Juist (art. 6 lid 3 VEU).

Vraag 9

a. Het Europese recht werkt als zodanig in de interne rechtsorde van lidstaten en gaat boven nationale wetgeving. Verordeningen werken rechtstreeks door in de interne rechtsorde (verplicht tot incorporatiesysteem), Verdragen hebben een eigen rechtsorde in het leven geroepen waarin geen keuzevrijheid meer is inzake de manier waarop het Europees recht in de interne rechtsorde werkt (autonomie van het Europees recht). Bij richtlijnen is het primair de wetgever die binnen een bepaalde termijn uitvoering hieraan moet geven. (arrest Costa/ENEL-arrest)

b. Ja, zie arrest Costa/ENEL.

c. Nee, zie arrest Simmenthal.

d. Arrest Van Gend en Loos: Alleen het Hof van Justitie is bevoegd om de vraag te beantwoorden of een regel van Europees Unierecht voor de burger directe werking heeft. Uitleg van Europees recht is voorbehouden aan het Hof van Justitie.

Vraag 10

a. Een ruimte zonder binnengrenzen met waarborgen voor de vier klassieke vrijheden: vrij verkeer van goederen, diensten, kapitaal en personen. (art. 26 lid 2 VwEU)
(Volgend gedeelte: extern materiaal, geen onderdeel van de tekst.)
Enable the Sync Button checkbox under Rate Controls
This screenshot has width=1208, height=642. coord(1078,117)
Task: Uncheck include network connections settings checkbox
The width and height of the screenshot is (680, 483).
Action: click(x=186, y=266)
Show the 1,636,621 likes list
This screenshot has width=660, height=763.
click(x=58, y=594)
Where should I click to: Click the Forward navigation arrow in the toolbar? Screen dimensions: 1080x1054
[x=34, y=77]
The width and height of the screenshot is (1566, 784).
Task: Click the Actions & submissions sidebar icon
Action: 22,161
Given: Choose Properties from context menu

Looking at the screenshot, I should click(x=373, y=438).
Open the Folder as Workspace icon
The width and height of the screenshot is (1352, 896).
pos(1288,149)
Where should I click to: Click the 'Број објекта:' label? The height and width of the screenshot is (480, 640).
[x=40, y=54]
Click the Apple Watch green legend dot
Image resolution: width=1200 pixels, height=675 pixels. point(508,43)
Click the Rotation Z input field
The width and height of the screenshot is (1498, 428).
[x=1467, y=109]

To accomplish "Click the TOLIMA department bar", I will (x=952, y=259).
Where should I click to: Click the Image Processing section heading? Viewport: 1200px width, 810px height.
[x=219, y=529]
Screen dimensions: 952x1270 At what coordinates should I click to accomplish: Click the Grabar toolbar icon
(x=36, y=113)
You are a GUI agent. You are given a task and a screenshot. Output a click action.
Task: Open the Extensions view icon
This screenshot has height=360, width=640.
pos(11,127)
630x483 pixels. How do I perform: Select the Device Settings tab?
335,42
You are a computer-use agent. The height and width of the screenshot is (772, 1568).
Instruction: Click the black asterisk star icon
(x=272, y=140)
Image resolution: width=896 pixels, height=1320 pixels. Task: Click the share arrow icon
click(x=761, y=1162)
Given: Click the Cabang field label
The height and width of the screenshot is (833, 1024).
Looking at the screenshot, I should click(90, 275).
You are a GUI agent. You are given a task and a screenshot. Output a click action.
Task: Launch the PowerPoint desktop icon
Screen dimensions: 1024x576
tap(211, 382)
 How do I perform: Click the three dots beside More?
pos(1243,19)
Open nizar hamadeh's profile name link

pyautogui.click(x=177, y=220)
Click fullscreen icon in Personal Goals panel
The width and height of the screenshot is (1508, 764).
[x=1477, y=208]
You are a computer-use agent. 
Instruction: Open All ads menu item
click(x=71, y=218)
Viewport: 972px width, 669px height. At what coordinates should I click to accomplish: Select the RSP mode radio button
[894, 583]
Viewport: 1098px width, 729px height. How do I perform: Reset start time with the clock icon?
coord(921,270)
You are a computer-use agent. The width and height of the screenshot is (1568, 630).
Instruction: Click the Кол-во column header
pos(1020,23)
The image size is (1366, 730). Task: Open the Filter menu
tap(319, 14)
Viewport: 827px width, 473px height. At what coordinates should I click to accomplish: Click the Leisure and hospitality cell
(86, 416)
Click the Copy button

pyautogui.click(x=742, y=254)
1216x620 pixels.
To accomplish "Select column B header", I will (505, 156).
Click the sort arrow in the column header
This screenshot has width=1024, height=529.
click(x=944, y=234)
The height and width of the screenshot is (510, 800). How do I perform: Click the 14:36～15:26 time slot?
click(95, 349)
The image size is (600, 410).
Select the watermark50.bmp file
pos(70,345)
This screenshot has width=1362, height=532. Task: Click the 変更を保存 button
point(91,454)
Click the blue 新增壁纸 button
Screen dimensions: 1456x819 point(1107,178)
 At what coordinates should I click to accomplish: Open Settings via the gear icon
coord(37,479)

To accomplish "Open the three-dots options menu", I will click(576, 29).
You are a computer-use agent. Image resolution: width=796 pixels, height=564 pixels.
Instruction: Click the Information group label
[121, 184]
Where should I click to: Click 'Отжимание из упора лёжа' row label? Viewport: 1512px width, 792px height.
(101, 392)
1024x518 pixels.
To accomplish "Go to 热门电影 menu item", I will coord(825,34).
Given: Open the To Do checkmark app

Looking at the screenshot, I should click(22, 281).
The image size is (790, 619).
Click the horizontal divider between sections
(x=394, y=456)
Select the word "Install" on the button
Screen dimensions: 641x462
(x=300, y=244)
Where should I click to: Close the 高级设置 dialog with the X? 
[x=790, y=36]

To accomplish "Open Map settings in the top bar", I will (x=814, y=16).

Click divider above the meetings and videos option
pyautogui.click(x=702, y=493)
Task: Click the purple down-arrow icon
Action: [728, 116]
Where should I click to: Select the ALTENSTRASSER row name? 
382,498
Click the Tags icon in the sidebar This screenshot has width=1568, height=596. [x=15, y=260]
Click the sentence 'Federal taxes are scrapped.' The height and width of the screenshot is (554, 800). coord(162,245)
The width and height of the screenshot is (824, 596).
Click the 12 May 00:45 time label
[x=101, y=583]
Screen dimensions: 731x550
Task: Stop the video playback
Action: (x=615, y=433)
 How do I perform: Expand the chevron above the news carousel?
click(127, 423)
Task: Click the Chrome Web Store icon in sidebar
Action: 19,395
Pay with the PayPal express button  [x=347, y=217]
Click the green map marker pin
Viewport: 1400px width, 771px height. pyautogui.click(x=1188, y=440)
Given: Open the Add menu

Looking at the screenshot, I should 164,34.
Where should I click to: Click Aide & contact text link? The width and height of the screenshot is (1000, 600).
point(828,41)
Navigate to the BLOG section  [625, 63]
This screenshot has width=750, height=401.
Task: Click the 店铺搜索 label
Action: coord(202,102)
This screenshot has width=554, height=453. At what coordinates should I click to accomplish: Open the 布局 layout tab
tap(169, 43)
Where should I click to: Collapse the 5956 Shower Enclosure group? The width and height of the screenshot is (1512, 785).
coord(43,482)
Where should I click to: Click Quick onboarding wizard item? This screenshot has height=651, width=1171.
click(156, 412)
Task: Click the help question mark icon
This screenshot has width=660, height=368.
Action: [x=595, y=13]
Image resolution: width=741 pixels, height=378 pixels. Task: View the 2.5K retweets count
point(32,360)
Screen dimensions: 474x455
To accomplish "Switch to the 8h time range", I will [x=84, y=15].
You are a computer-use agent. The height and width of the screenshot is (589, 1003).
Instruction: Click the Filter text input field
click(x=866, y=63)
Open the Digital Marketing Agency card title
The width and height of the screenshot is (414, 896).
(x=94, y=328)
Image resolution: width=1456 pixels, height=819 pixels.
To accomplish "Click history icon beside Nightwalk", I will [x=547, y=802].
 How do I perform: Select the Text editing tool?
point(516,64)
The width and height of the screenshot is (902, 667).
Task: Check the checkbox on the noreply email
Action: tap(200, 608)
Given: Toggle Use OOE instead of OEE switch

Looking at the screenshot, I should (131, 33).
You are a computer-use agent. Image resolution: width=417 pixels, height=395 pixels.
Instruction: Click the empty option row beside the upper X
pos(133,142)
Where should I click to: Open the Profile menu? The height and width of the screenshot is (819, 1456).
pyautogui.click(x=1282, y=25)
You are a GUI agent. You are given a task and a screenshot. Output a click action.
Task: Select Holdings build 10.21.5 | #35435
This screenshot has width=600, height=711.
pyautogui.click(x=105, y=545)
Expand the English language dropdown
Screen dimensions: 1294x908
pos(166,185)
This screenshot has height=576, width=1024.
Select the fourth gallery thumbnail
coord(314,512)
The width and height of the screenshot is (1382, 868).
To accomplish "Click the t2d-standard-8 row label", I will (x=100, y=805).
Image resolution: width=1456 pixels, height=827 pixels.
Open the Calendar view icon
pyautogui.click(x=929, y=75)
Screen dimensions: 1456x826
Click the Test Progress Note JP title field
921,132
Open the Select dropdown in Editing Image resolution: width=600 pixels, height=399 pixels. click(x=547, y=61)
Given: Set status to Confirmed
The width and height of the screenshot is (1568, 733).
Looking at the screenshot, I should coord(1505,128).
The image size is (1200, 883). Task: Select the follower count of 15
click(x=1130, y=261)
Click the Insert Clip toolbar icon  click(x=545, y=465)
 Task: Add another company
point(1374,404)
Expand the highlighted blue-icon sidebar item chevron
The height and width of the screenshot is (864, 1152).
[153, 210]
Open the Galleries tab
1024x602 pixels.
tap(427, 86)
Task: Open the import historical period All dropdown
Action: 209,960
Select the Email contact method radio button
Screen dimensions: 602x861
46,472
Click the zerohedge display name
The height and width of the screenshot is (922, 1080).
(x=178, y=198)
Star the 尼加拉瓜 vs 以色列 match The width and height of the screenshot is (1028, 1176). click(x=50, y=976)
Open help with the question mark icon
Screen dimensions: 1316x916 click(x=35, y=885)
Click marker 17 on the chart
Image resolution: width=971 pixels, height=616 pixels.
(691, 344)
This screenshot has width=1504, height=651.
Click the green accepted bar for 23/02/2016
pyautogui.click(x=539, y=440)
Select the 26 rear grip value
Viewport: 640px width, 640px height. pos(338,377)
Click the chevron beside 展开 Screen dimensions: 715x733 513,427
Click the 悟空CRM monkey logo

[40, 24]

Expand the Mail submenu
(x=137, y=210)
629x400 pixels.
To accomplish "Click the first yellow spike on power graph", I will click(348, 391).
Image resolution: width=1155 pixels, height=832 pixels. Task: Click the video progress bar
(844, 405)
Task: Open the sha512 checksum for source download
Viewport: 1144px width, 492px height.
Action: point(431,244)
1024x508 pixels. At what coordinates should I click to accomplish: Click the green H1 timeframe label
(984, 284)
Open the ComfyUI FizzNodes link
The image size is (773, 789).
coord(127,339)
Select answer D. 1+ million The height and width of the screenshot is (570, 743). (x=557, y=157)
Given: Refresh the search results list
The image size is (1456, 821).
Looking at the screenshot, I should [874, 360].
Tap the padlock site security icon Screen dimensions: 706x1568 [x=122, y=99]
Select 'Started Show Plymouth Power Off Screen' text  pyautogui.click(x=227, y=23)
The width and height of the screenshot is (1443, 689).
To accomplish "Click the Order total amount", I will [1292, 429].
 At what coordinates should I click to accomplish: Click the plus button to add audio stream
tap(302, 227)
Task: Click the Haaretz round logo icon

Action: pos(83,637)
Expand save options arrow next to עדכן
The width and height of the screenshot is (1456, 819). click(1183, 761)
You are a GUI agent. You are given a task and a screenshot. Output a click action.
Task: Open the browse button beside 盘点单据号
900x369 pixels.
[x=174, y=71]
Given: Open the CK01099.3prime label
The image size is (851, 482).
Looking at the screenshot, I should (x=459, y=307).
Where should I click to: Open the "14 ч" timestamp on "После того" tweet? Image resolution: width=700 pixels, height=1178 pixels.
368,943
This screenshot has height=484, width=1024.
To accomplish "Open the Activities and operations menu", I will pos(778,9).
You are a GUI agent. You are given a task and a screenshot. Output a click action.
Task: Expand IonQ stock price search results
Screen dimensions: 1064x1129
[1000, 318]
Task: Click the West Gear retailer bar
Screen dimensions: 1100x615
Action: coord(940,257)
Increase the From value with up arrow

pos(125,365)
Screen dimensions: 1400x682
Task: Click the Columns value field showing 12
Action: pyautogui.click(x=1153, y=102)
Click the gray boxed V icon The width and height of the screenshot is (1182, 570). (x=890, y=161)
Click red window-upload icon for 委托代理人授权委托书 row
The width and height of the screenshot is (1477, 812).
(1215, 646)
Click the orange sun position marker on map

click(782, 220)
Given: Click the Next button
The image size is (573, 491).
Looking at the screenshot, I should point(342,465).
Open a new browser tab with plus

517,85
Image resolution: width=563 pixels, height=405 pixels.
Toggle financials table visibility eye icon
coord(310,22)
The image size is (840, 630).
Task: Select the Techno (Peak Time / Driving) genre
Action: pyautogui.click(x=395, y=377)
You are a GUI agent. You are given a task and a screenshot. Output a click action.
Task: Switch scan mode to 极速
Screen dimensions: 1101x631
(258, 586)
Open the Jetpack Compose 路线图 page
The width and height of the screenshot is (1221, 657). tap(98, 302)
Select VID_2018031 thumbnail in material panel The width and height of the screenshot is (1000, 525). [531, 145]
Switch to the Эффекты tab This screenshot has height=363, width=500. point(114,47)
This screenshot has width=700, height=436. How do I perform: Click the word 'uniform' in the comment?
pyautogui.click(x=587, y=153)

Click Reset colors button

b. Interne markt: Gaat niet alleen om financiële maatregelen, maar ook om kwalitatieve en kwantitatieve rechten. Douane-unie: verbod van in en uitvoerrechten binnen de grenzen van de EU, wel in en uitvoerrechten buiten de grenzen van de EU (art. 28 VwEU). Beperkt tot in en uitvoerrechten.

c. De economische en monetaire politiek van de lidstaten moeten verregaand op elkaar af worden gestemd. Er moet een gezamenlijk economisch beleid zijn, alle lidstaten moeten dezelfde munt hebben (de euro) (art. 119 lid 1 VwEU).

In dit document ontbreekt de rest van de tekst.